The first exposure to food antigens provokes an immune reaction in an infant, its type depending on the quantity and frequency of doses and the age at introduction, and also being influenced by genetic factors. Most infants develop tolerance to food antigens, but in a small minority they provoke adverse symptoms.
To study the effects of breast and formula feeding and other environmental and genetic factors on the subsequent type of cow's milk allergy classified by the presence or absence of immunoglobulin (Ig) E antibodies to cow's milk.
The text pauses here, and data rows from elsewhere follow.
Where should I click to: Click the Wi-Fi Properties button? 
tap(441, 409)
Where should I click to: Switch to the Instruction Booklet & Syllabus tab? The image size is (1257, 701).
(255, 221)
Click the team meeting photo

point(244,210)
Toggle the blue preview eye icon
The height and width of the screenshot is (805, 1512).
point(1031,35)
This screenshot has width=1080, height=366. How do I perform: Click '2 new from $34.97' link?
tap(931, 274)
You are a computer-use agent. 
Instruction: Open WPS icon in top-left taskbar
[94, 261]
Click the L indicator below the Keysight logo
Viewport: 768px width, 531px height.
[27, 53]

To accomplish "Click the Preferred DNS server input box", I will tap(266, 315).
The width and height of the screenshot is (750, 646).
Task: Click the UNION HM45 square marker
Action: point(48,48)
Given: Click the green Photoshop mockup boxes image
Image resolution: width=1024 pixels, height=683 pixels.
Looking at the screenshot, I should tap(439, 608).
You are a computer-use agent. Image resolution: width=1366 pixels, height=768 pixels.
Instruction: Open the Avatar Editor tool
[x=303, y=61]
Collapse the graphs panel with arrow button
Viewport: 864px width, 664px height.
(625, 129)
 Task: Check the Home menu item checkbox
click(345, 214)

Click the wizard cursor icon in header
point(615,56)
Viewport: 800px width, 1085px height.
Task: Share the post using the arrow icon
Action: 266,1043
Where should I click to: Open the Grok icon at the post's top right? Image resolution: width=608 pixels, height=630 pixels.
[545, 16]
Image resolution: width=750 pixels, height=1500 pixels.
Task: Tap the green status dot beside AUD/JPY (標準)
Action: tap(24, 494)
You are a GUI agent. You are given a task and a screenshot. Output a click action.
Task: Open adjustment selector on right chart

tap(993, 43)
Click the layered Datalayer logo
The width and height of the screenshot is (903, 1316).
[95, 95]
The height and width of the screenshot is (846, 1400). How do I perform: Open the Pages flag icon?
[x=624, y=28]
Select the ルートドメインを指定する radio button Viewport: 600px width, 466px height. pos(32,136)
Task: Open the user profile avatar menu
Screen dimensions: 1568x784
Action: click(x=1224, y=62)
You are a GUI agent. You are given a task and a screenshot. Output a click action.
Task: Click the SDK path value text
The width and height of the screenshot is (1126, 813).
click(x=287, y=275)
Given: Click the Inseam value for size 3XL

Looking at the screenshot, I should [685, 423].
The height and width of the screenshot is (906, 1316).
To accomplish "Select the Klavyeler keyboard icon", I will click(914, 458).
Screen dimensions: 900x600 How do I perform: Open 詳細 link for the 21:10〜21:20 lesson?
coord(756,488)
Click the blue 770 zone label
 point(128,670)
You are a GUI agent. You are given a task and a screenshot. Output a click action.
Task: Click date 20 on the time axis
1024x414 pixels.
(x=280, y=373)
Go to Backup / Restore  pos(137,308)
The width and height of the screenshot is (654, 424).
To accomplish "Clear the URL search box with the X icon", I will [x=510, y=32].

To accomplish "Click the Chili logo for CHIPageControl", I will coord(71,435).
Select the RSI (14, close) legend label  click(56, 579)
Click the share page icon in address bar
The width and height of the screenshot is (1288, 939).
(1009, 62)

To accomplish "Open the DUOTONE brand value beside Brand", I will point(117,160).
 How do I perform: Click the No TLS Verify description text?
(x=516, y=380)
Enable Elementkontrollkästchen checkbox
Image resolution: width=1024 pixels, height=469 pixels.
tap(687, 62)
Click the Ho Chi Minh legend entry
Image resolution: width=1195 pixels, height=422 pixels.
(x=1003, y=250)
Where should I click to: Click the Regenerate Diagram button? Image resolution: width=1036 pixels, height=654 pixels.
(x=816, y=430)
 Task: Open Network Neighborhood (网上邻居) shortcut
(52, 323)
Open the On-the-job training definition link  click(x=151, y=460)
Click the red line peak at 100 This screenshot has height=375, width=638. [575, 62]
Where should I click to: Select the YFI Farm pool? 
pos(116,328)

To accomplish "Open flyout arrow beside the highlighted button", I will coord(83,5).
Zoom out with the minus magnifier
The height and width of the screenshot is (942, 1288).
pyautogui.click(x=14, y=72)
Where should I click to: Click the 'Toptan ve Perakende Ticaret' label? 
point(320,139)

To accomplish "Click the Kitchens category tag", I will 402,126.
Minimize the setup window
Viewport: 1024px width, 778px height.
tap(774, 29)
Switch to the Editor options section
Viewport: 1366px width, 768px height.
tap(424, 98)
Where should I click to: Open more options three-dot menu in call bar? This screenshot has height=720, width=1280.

A cohort of 6209 infants was followed prospectively from birth for symptoms of cow's milk allergy. The infant-feeding regimen was recorded at the maternity hospital and at home. At a mean age of 6.7 months, a total of 118 infants (1.9%) reacted adversely to a challenge with cow's milk. Before the challenge, the response to a skin-prick test with cow's milk and serum IgE cow's milk antibodies was measured.
At challenge, 75 (64%) infants showed IgE-positive reactions to cow's milk, their most common symptom being acute-onset urticaria. Significant risk factors for the presence of IgE cow's milk antibodies in allergic infants were long breast-feeding (odds ratio [OR] 3.9, 95% confidence interval [CI] 1.6–9.8), exposure to cow's milk at the maternity hospital (OR 3.5, 95% CI 1.2–10.1) and breast-feeding during the first 2 months at home either exclusively (OR 5.1, 95% CI 1.6–16.4) or combined with infrequent exposure to small amounts of cow's milk (OR 5.7, 95% CI 1.5–21.6). Fifty infants had their first adverse symptoms during exclusive breast-feeding, and 32 infants were sensitized during exclusive breast-feeding. Most of the infants in both cases were IgE-positive: 37 and 23, respectively.
In infants who are prone to developing cow's milk allergy, prolonged breast-feeding exclusively or combined with infrequent exposure to small amounts of cow's milk during the first 2 months of life induces development of IgE-mediated response to cow's milk.